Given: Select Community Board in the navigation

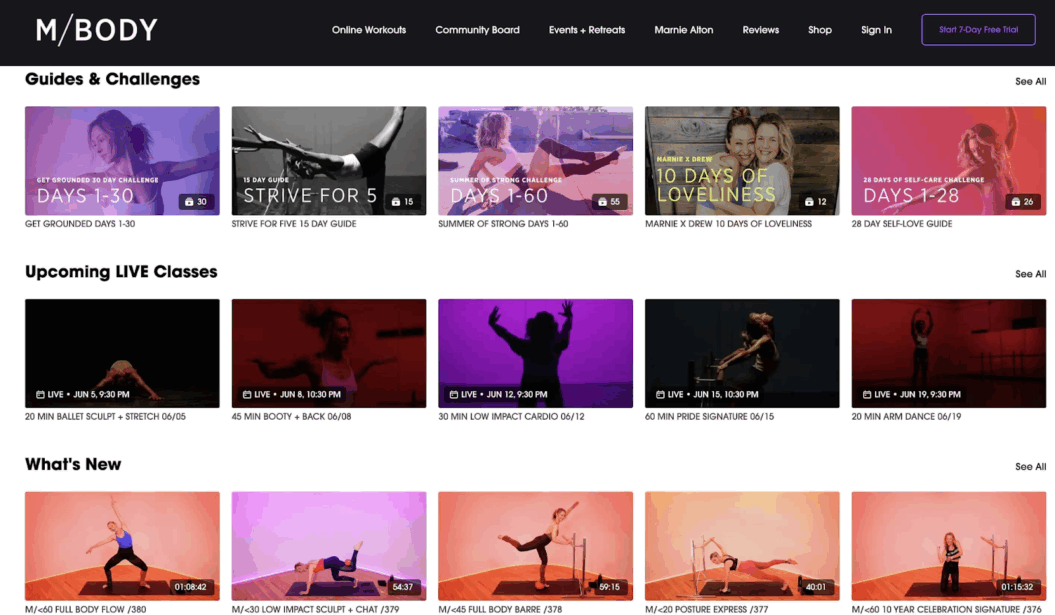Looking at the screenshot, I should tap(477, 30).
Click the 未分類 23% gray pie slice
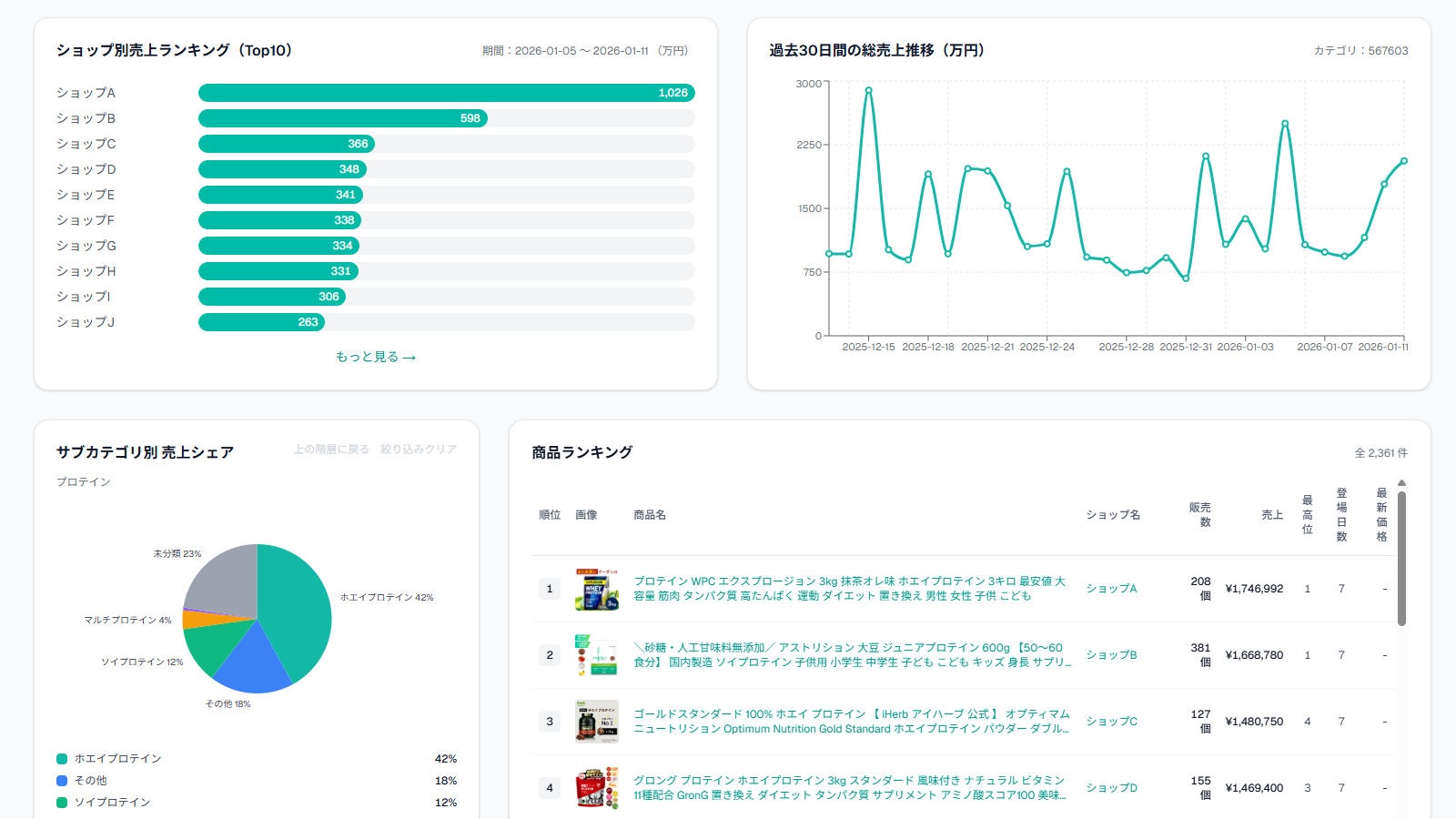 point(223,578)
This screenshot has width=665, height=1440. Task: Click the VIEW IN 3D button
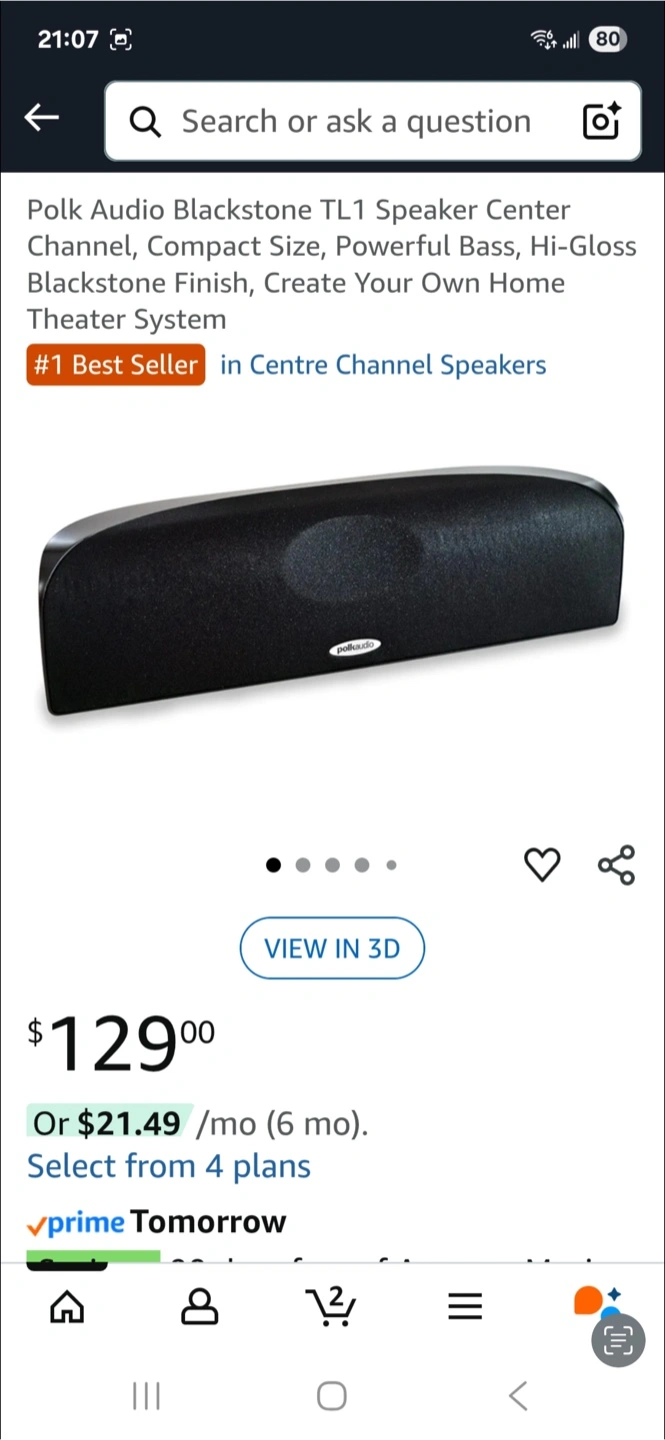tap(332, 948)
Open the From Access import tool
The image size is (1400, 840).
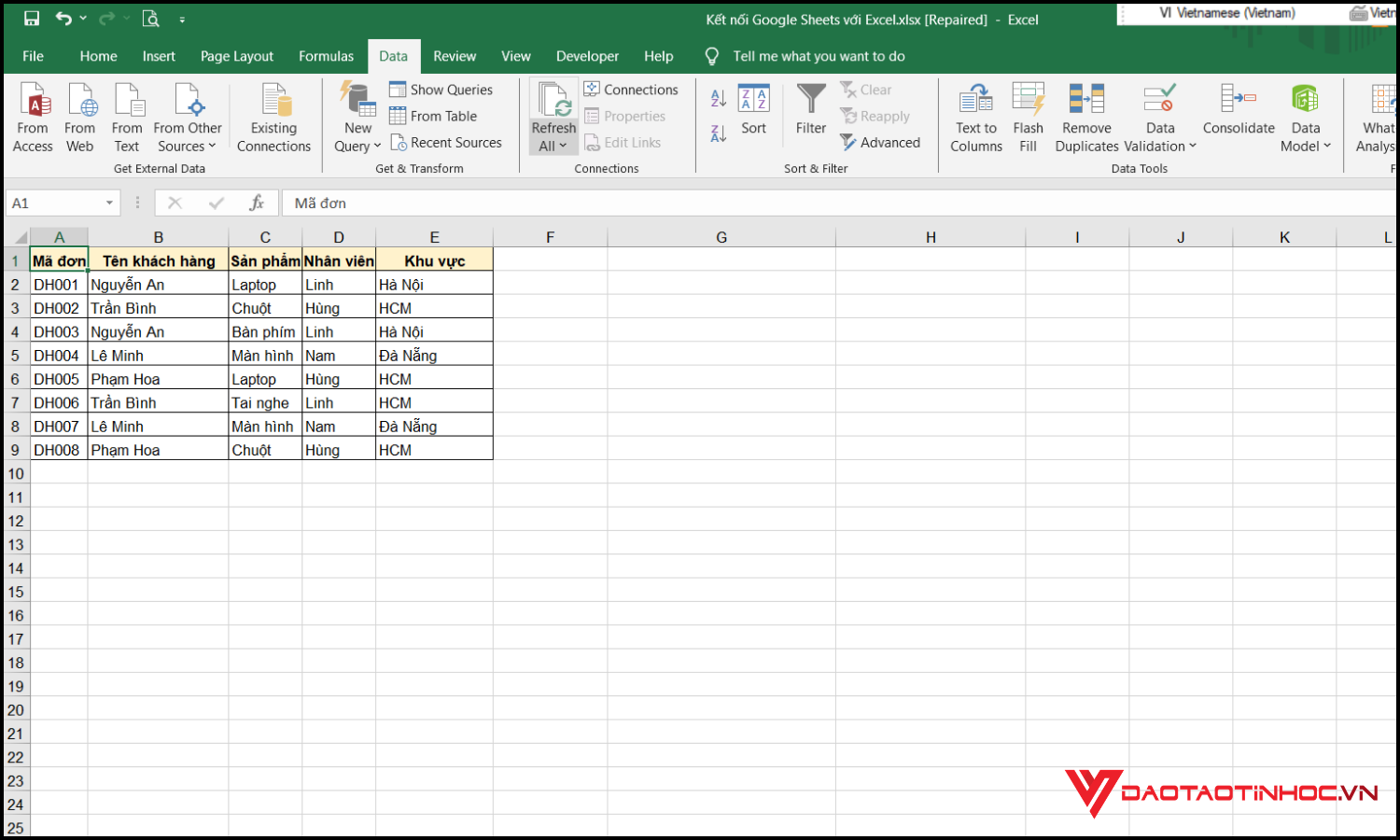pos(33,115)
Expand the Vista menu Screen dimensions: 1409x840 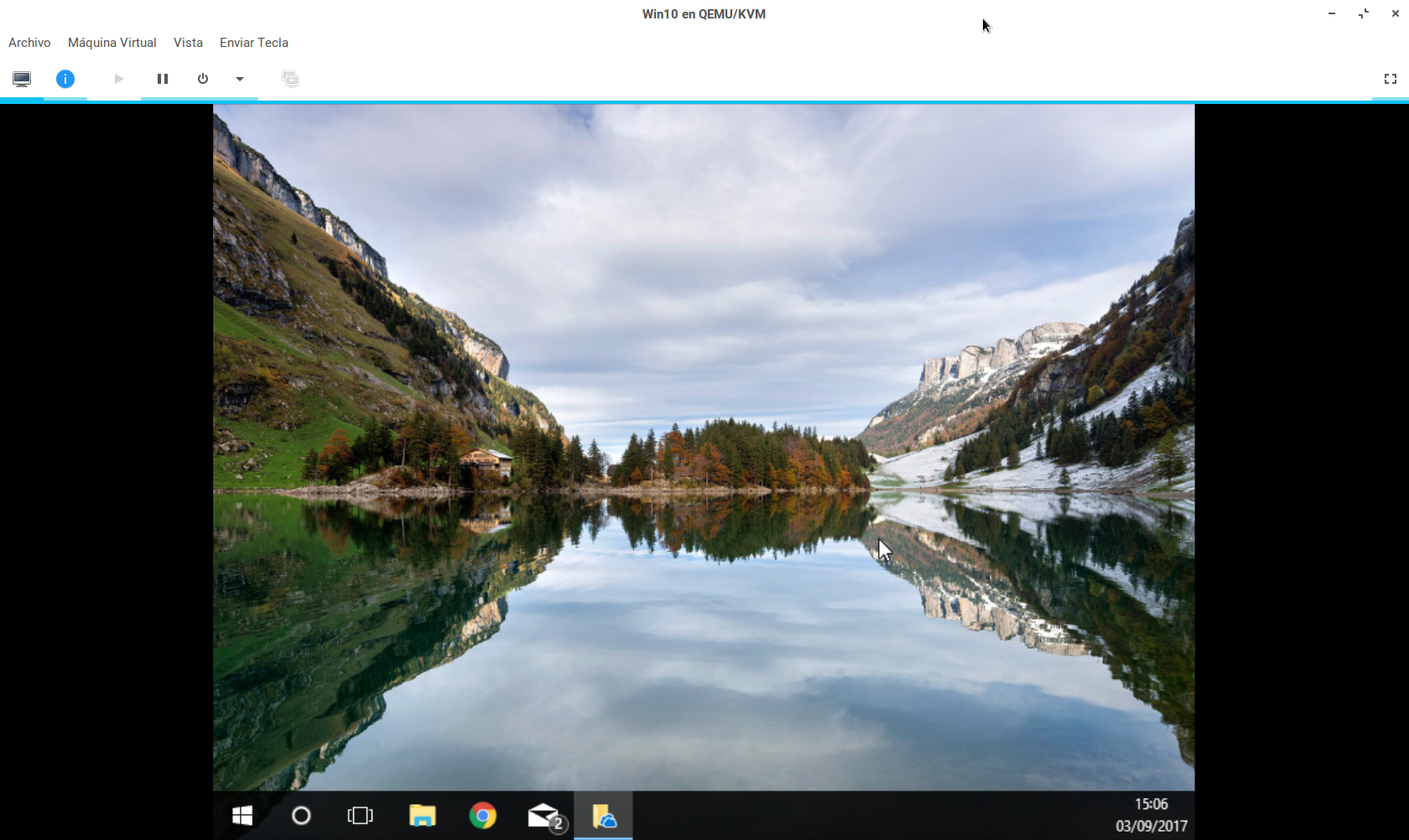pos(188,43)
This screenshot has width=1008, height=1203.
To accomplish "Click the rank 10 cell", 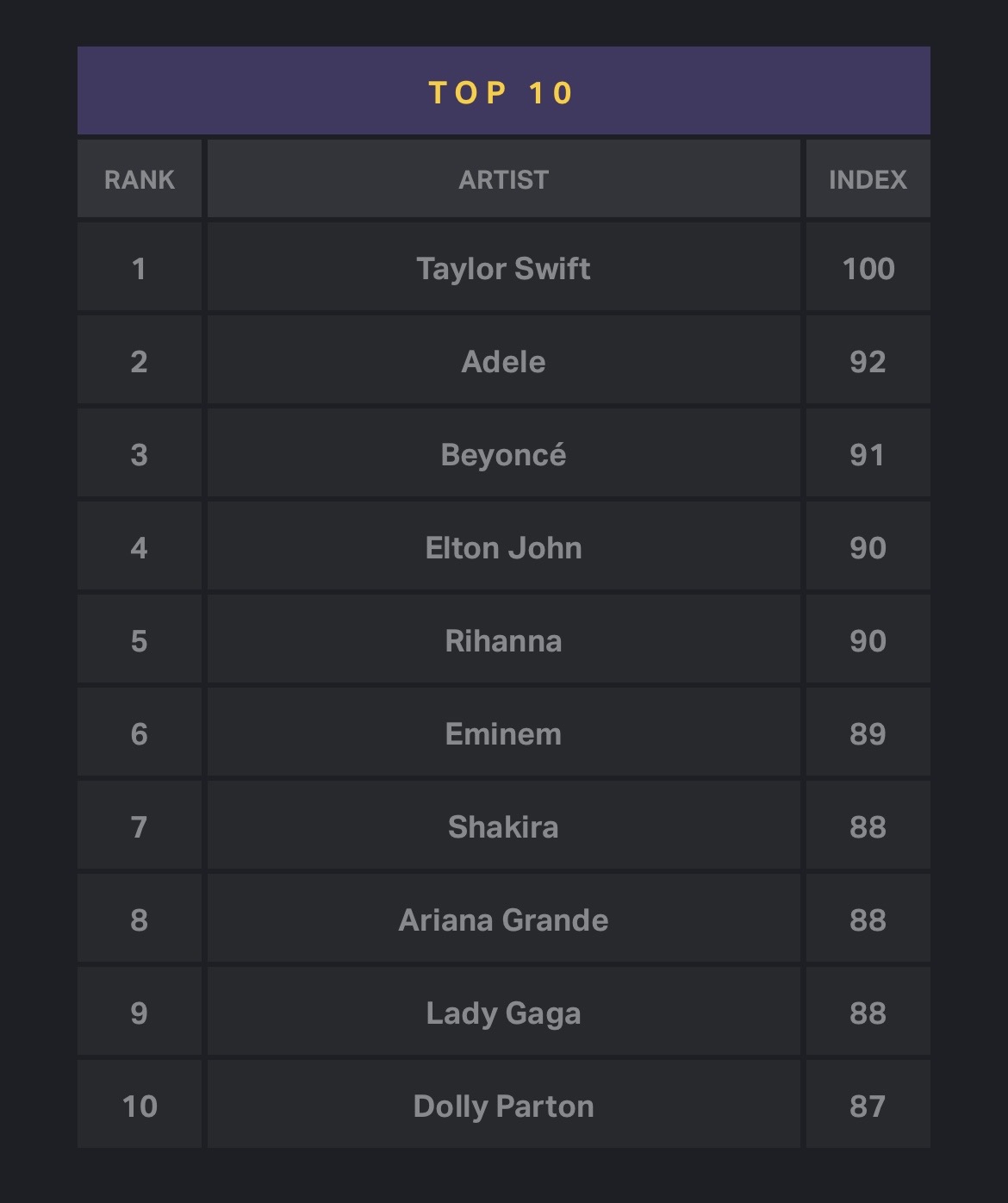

+-------+

(TASK OBJECTIVE):
Here the job is to quote the lines from the one with "This screenshot has width=1008, height=1203." through the end of the material, both included, exactly; please skip the pictures.

(PROBLEM SOLUTION):
This screenshot has width=1008, height=1203.
To accomplish "Click the rank 10 cell", 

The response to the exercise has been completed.